(Pixel coordinate grounding data)
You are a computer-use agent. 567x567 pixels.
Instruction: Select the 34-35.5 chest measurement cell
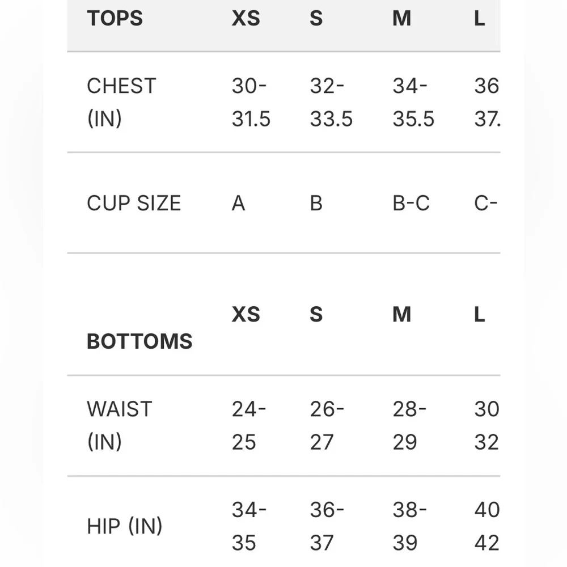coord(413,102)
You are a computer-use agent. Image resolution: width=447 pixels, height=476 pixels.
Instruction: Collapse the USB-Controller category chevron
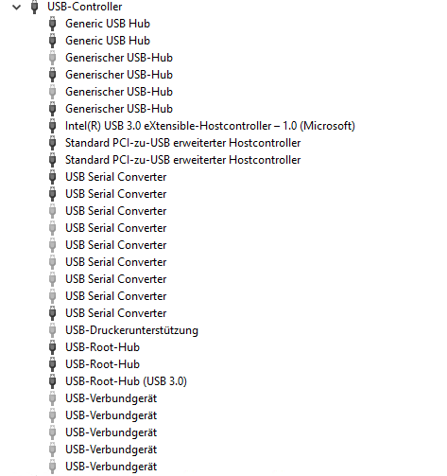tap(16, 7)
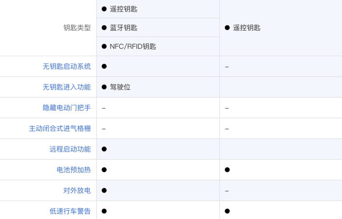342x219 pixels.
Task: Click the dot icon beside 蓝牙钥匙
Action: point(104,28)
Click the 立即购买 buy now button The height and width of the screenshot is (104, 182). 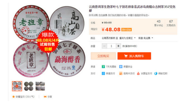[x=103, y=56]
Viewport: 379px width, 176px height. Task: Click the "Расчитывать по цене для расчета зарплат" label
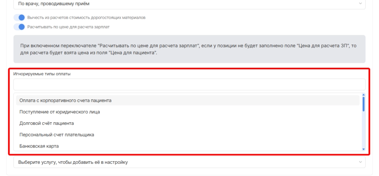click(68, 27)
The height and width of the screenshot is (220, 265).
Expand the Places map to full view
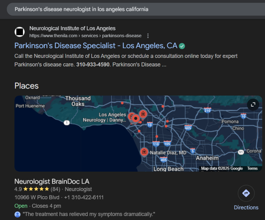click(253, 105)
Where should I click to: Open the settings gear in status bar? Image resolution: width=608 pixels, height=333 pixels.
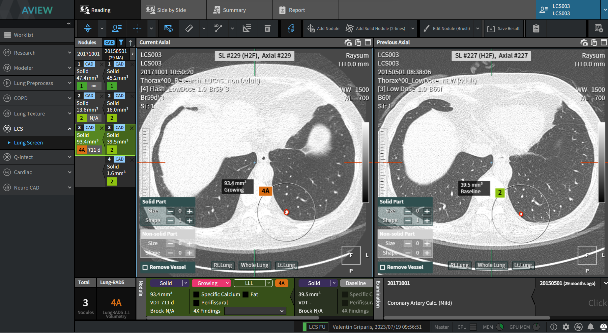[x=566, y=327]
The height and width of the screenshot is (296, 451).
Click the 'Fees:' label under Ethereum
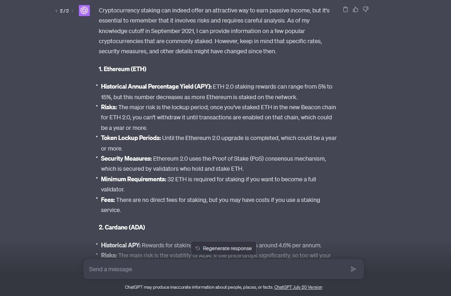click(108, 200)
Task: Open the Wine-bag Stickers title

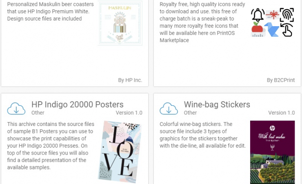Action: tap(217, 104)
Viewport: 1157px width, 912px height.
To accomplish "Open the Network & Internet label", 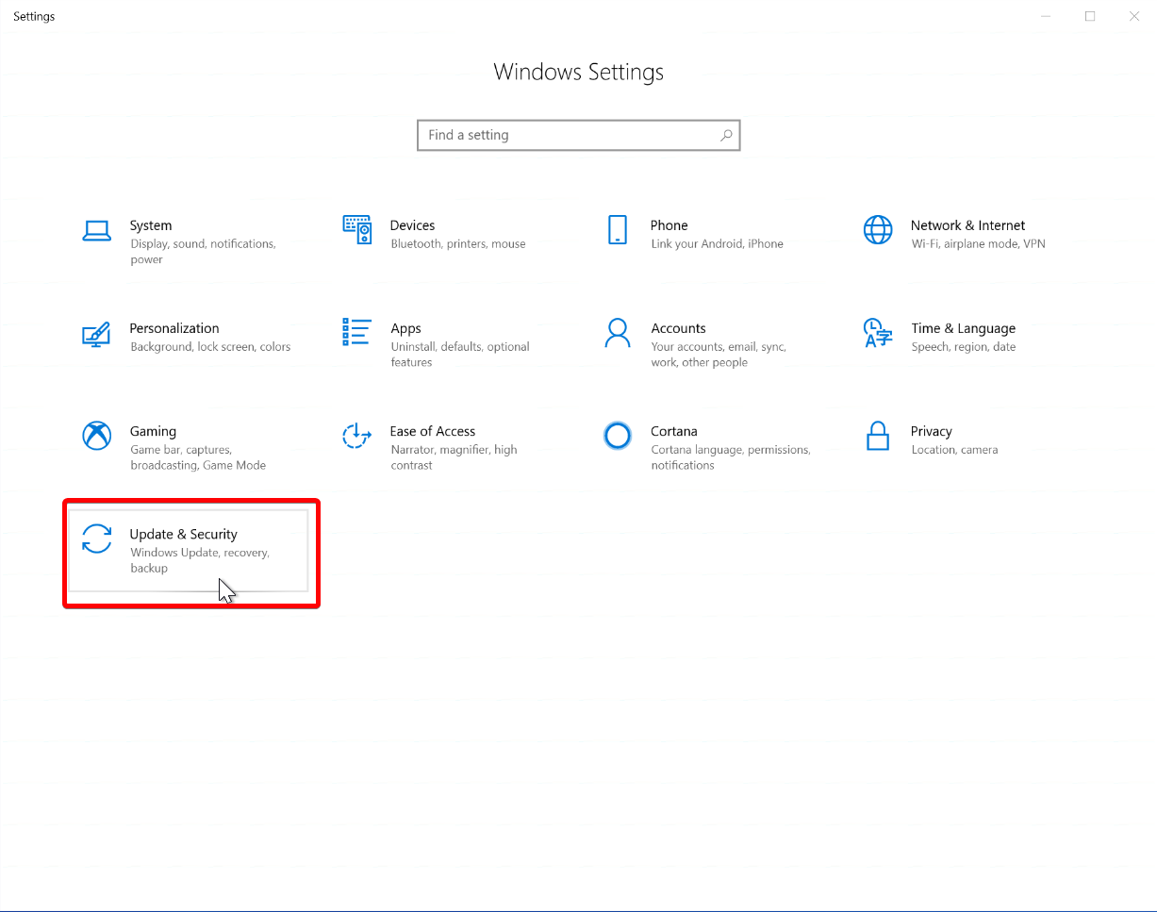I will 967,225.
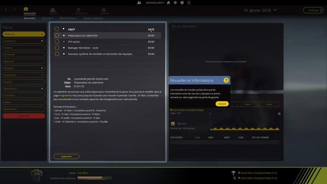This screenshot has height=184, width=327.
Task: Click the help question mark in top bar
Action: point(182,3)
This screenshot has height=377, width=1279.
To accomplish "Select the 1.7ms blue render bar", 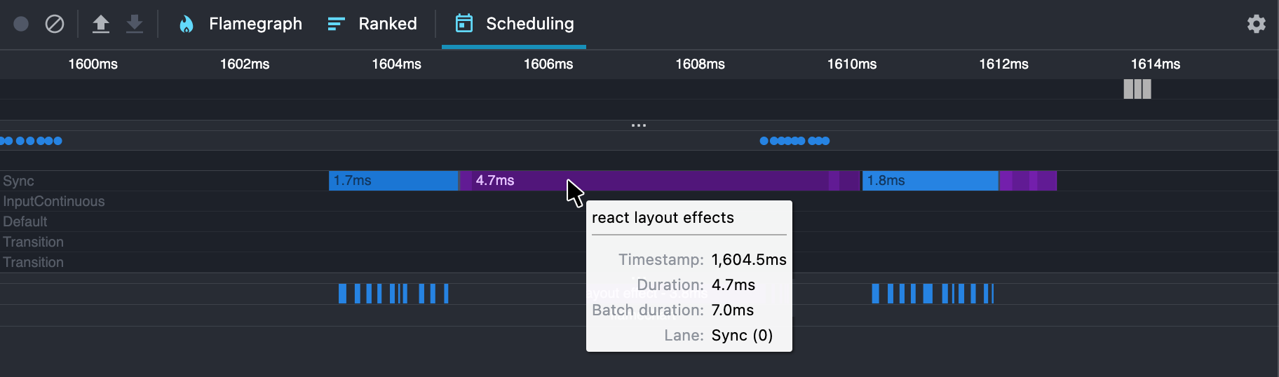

# WHAT THIS TASK INVOLVES
Among the lines of the data above, find those with the word "computer" and show them.

# EXERCISE RESULT
You are a computer-use agent. 567x567 pixels.
You are a computer-use agent. Image resolution: width=447 pixels, height=476 pixels.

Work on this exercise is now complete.